**Set exercise:** Summarize the simulator architecture overview in three sentences.

**Text segment:**
|---|

2.1 Top-Level: Simulator

Simulator
├── Config { time_step, end_time, max_steps, gravity }
├── MPIRuntime              # MPI comm, rank, size
├── Context (unique_ptr)    # Resource container
│   ├── ComputationalGraph
│   ├── DomainSystem
│   ├── SimulationState
│   ├── SpatialIndex
│   └── [extensible resources]
└── Solver (unique_ptr)     # Phase pipeline executor
    ├── OperatorSystem
    ├── PhaseRegistry
    ├── StepPipeline
    └── ParsimProfiler

Simulator is the user-facing API. A typical DEM simulation:

auto sim = netdem::Simulator(config);
sim.context().graph().nodes().emplace(particle_data);
sim.context().graph().edges().emplace(contact_data);
sim.init();
for (int i = 0; i < max_steps; ++i) {
  sim.step();
}

2.2 Context — Resource Container

Context is a KeyedObjectPool<std::string, ContextResource> with typed accessors:

class Context {
  KeyedObjectPool<String, ContextResource> resources_;
public:
  ComputationalGraph& graph() { return *ensure_resource<ComputationalGraph>("graph"); }
  DomainSystem& domain() { return *ensure_resource<DomainSystem>("domain"); }
  SimulationState& state() { return *ensure_resource<SimulationState>("state"); }
  // ...
};

Default resources are auto-created via ResourceRegistry (static factory + REGISTER_DEFAULT_RESOURCE macro):

Key	Resource Type	Purpose
"graph"	ComputationalGraph	V/E/H data
"domain"	DomainSystem	Domain decomposition
"state"	SimulationState	Step index, physical time
"spatial_index"	SpatialIndex	Neighbor queries

The pool-based design means new resources can be added without modifying Context. ensure_resource<T>(key) lazily creates the resource if absent.

2.3 ComputationalGraph

class ComputationalGraph : ContextResource {
  NodeSet nodes_;           // V
  EdgeSet edges_;           // E
  HyperEdgeSet hyper_edges_; // H
  ShapeStore shape_store_;   // Shared shape catalog
};

ShapeStore is a KeyedObjectPool of Shape* objects. Nodes reference shapes by handle (not by pointer or copy), so a single sphere shape can be shared by 1M particles without 1M copies of the mesh data.

|---|

**Material:**
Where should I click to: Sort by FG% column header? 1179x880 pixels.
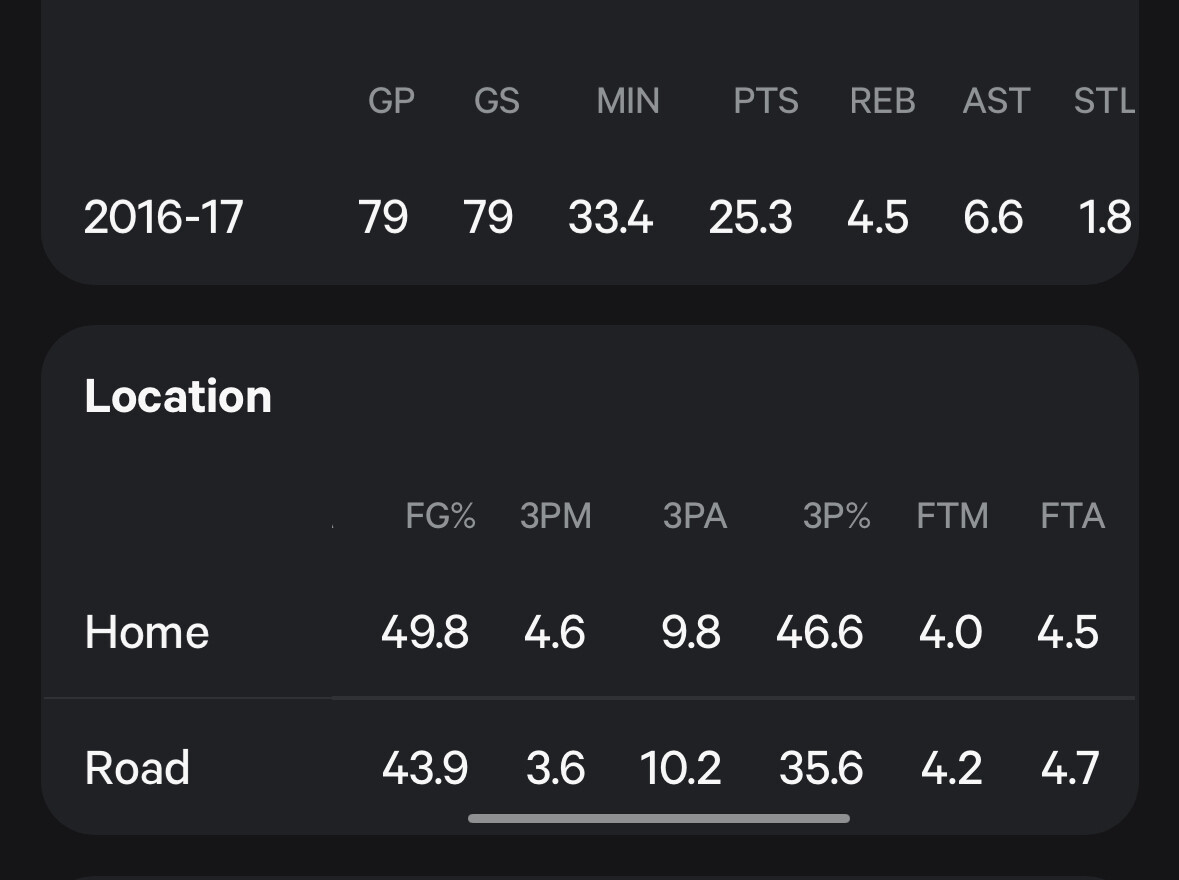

|---|

**Answer for the task:** Simulator is the user-facing API and holds a configuration, an MPI runtime, a Context that serves as a resource container, and a Solver that executes the phase pipeline. Context is a keyed object pool with typed accessors: default resources such as the graph, domain, state, and spatial index are auto-created through ResourceRegistry, new resources can be added without modifying Context, and ensure_resource lazily creates a resource if it is absent. ComputationalGraph holds node, edge, and hyperedge sets along with a shared shape store, and because nodes reference shapes by handle, one sphere shape can be shared by a million particles without copying the mesh data.